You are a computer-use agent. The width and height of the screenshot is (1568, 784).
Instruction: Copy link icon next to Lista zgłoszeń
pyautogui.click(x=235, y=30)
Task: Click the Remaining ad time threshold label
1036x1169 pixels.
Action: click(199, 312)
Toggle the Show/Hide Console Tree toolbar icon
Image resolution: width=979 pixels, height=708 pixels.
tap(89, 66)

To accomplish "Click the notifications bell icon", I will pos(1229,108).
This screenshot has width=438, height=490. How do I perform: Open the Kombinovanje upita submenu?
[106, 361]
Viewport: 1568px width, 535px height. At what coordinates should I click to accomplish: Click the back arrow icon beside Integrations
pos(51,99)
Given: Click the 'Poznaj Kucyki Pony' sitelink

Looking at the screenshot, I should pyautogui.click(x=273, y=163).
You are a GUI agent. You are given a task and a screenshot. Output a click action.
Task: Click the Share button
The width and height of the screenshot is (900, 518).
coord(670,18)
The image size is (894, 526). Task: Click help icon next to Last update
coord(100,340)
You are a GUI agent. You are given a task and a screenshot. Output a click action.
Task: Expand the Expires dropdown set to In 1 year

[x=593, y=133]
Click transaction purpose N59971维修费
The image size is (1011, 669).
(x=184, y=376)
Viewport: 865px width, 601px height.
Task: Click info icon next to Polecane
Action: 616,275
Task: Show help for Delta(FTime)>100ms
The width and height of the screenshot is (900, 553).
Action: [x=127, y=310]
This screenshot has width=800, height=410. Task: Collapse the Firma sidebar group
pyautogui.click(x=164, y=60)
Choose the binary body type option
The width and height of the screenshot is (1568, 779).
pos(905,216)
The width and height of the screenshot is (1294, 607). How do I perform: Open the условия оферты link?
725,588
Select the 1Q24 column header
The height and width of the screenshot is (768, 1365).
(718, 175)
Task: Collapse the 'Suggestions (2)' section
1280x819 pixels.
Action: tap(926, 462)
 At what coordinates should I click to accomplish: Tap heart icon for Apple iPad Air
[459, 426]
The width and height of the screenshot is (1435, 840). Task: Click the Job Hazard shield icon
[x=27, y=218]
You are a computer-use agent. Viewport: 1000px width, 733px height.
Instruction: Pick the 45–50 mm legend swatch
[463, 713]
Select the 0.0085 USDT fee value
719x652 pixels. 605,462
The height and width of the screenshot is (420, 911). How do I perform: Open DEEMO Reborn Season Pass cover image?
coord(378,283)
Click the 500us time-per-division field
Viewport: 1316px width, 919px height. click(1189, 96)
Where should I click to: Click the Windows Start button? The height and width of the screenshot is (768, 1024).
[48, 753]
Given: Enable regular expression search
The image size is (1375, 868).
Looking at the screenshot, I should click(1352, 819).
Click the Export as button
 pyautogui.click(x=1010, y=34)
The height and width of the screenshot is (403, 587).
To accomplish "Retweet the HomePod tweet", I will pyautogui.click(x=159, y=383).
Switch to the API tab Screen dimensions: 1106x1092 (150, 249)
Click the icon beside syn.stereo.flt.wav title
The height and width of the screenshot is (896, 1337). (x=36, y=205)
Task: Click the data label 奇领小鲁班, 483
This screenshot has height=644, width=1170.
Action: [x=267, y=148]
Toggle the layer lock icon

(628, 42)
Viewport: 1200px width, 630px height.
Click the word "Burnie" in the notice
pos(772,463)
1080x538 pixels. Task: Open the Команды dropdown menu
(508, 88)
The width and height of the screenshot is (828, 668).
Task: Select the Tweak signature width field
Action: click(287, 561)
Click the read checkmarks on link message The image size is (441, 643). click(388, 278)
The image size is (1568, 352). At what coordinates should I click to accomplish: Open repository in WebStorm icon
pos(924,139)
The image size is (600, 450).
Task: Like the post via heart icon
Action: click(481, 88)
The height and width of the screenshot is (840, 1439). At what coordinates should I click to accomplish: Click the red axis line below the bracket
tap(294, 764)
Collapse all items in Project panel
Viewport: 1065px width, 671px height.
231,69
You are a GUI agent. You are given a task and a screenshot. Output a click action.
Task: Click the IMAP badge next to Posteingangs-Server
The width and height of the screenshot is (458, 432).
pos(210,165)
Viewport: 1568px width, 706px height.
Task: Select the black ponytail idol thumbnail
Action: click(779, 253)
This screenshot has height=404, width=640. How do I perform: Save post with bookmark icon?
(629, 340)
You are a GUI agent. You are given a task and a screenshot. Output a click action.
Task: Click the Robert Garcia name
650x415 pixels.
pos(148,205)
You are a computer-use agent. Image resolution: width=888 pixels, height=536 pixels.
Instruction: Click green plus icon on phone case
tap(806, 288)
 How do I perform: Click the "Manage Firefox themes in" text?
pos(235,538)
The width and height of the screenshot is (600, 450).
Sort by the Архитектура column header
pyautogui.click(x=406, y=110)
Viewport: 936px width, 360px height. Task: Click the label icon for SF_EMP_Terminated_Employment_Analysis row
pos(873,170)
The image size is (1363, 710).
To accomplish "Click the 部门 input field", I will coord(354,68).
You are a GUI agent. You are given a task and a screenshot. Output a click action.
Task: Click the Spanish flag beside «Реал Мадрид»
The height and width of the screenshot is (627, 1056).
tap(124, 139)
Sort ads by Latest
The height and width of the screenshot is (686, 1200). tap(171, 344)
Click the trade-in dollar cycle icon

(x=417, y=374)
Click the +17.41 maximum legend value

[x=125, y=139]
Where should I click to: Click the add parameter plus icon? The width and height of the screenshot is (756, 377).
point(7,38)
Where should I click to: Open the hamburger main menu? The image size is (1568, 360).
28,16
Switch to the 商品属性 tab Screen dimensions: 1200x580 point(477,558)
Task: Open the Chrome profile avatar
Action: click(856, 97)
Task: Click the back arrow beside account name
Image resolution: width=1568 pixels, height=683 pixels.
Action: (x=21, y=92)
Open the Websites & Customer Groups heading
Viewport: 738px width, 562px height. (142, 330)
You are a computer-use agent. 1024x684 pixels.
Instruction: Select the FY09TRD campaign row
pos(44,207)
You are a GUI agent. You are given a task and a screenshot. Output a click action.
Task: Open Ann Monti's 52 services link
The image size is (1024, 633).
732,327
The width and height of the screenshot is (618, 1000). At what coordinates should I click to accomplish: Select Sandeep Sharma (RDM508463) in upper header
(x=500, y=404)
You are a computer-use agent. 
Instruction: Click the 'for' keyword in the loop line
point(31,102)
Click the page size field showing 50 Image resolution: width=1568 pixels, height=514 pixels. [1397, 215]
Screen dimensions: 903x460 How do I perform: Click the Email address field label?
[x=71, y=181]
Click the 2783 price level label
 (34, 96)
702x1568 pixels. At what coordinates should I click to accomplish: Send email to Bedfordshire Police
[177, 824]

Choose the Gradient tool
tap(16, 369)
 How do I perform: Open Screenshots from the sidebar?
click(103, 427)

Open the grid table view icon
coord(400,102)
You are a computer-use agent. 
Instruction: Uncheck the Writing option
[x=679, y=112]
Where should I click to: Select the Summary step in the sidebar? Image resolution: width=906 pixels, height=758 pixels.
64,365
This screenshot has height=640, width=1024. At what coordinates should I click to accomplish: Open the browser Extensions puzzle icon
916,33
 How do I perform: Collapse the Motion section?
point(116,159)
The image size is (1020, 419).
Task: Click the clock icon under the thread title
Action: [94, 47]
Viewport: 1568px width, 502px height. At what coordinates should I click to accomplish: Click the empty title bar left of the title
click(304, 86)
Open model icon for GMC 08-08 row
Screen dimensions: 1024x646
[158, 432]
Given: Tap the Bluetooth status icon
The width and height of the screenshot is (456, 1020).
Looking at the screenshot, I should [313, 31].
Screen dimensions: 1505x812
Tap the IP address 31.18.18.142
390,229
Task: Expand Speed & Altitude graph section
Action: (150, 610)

## Required work
Every entry needs to be copied again exactly.

## Output of the task
You are a computer-use agent. The width and height of the screenshot is (1568, 784).
Instruction: Copy link icon next to Lista zgłoszeń
pyautogui.click(x=235, y=30)
Task: Click the Remaining ad time threshold label
1036x1169 pixels.
Action: click(199, 312)
Toggle the Show/Hide Console Tree toolbar icon
Image resolution: width=979 pixels, height=708 pixels.
tap(89, 66)

To accomplish "Click the notifications bell icon", I will pos(1229,108).
This screenshot has width=438, height=490. How do I perform: Open the Kombinovanje upita submenu?
[106, 361]
Viewport: 1568px width, 535px height. At what coordinates should I click to accomplish: Click the back arrow icon beside Integrations
pos(51,99)
Given: Click the 'Poznaj Kucyki Pony' sitelink

Looking at the screenshot, I should pyautogui.click(x=273, y=163).
You are a GUI agent. You are given a task and a screenshot. Output a click action.
Task: Click the Share button
The width and height of the screenshot is (900, 518).
coord(670,18)
The image size is (894, 526). Task: Click help icon next to Last update
coord(100,340)
You are a GUI agent. You are given a task and a screenshot. Output a click action.
Task: Expand the Expires dropdown set to In 1 year

[x=593, y=133]
Click transaction purpose N59971维修费
The image size is (1011, 669).
(x=184, y=376)
Viewport: 865px width, 601px height.
Task: Click info icon next to Polecane
Action: 616,275
Task: Show help for Delta(FTime)>100ms
The width and height of the screenshot is (900, 553).
Action: [x=127, y=310]
This screenshot has width=800, height=410. Task: Collapse the Firma sidebar group
pyautogui.click(x=164, y=60)
Choose the binary body type option
The width and height of the screenshot is (1568, 779).
pos(905,216)
The width and height of the screenshot is (1294, 607). How do I perform: Open the условия оферты link?
725,588
Select the 1Q24 column header
The height and width of the screenshot is (768, 1365).
(718, 175)
Task: Collapse the 'Suggestions (2)' section
1280x819 pixels.
Action: tap(926, 462)
 At what coordinates should I click to accomplish: Tap heart icon for Apple iPad Air
[459, 426]
The width and height of the screenshot is (1435, 840). Task: Click the Job Hazard shield icon
[x=27, y=218]
You are a computer-use agent. Viewport: 1000px width, 733px height.
Instruction: Pick the 45–50 mm legend swatch
[463, 713]
Select the 0.0085 USDT fee value
719x652 pixels. 605,462
The height and width of the screenshot is (420, 911). How do I perform: Open DEEMO Reborn Season Pass cover image?
coord(378,283)
Click the 500us time-per-division field
Viewport: 1316px width, 919px height. click(1189, 96)
Where should I click to: Click the Windows Start button? The height and width of the screenshot is (768, 1024).
[48, 753]
Given: Enable regular expression search
The image size is (1375, 868).
Looking at the screenshot, I should click(1352, 819).
Click the Export as button
 pyautogui.click(x=1010, y=34)
The height and width of the screenshot is (403, 587).
To accomplish "Retweet the HomePod tweet", I will pyautogui.click(x=159, y=383).
Switch to the API tab Screen dimensions: 1106x1092 (150, 249)
Click the icon beside syn.stereo.flt.wav title
The height and width of the screenshot is (896, 1337). (x=36, y=205)
Task: Click the data label 奇领小鲁班, 483
This screenshot has height=644, width=1170.
Action: [x=267, y=148]
Toggle the layer lock icon

(628, 42)
Viewport: 1200px width, 630px height.
Click the word "Burnie" in the notice
pos(772,463)
1080x538 pixels. Task: Open the Команды dropdown menu
(508, 88)
The width and height of the screenshot is (828, 668).
Task: Select the Tweak signature width field
Action: click(287, 561)
Click the read checkmarks on link message The image size is (441, 643). click(388, 278)
The image size is (1568, 352). At what coordinates should I click to accomplish: Open repository in WebStorm icon
pos(924,139)
The image size is (600, 450).
Task: Like the post via heart icon
Action: click(481, 88)
The height and width of the screenshot is (840, 1439). At what coordinates should I click to accomplish: Click the red axis line below the bracket
tap(294, 764)
Collapse all items in Project panel
Viewport: 1065px width, 671px height.
231,69
You are a GUI agent. You are given a task and a screenshot. Output a click action.
Task: Click the IMAP badge next to Posteingangs-Server
The width and height of the screenshot is (458, 432).
pos(210,165)
Viewport: 1568px width, 706px height.
Task: Select the black ponytail idol thumbnail
Action: click(779, 253)
This screenshot has height=404, width=640. How do I perform: Save post with bookmark icon?
(629, 340)
You are a GUI agent. You are given a task and a screenshot. Output a click action.
Task: Click the Robert Garcia name
650x415 pixels.
pos(148,205)
You are a computer-use agent. Image resolution: width=888 pixels, height=536 pixels.
Instruction: Click green plus icon on phone case
tap(806, 288)
 How do I perform: Click the "Manage Firefox themes in" text?
pos(235,538)
The width and height of the screenshot is (600, 450).
Sort by the Архитектура column header
pyautogui.click(x=406, y=110)
Viewport: 936px width, 360px height. Task: Click the label icon for SF_EMP_Terminated_Employment_Analysis row
pos(873,170)
The image size is (1363, 710).
To accomplish "Click the 部门 input field", I will coord(354,68).
You are a GUI agent. You are given a task and a screenshot. Output a click action.
Task: Click the Spanish flag beside «Реал Мадрид»
The height and width of the screenshot is (627, 1056).
tap(124, 139)
Sort ads by Latest
The height and width of the screenshot is (686, 1200). tap(171, 344)
Click the trade-in dollar cycle icon

(x=417, y=374)
Click the +17.41 maximum legend value

[x=125, y=139]
Where should I click to: Click the add parameter plus icon? The width and height of the screenshot is (756, 377).
point(7,38)
Where should I click to: Open the hamburger main menu? The image size is (1568, 360).
28,16
Switch to the 商品属性 tab Screen dimensions: 1200x580 point(477,558)
Task: Open the Chrome profile avatar
Action: click(856, 97)
Task: Click the back arrow beside account name
Image resolution: width=1568 pixels, height=683 pixels.
Action: (x=21, y=92)
Open the Websites & Customer Groups heading
Viewport: 738px width, 562px height. (142, 330)
You are a computer-use agent. 1024x684 pixels.
Instruction: Select the FY09TRD campaign row
pos(44,207)
You are a GUI agent. You are given a task and a screenshot. Output a click action.
Task: Open Ann Monti's 52 services link
The image size is (1024, 633).
732,327
The width and height of the screenshot is (618, 1000). At what coordinates should I click to accomplish: Select Sandeep Sharma (RDM508463) in upper header
(x=500, y=404)
You are a computer-use agent. 
Instruction: Click the 'for' keyword in the loop line
point(31,102)
Click the page size field showing 50 Image resolution: width=1568 pixels, height=514 pixels. [1397, 215]
Screen dimensions: 903x460 How do I perform: Click the Email address field label?
[x=71, y=181]
Click the 2783 price level label
 (34, 96)
702x1568 pixels. At what coordinates should I click to accomplish: Send email to Bedfordshire Police
[177, 824]

Choose the Gradient tool
tap(16, 369)
 How do I perform: Open Screenshots from the sidebar?
click(103, 427)

Open the grid table view icon
coord(400,102)
You are a computer-use agent. 
Instruction: Uncheck the Writing option
[x=679, y=112]
Where should I click to: Select the Summary step in the sidebar? Image resolution: width=906 pixels, height=758 pixels.
64,365
This screenshot has height=640, width=1024. At what coordinates should I click to accomplish: Open the browser Extensions puzzle icon
916,33
 How do I perform: Collapse the Motion section?
point(116,159)
The image size is (1020, 419).
Task: Click the clock icon under the thread title
Action: [94, 47]
Viewport: 1568px width, 502px height. At what coordinates should I click to accomplish: Click the empty title bar left of the title
click(304, 86)
Open model icon for GMC 08-08 row
Screen dimensions: 1024x646
[158, 432]
Given: Tap the Bluetooth status icon
The width and height of the screenshot is (456, 1020).
Looking at the screenshot, I should [313, 31].
Screen dimensions: 1505x812
Tap the IP address 31.18.18.142
390,229
Task: Expand Speed & Altitude graph section
Action: (150, 610)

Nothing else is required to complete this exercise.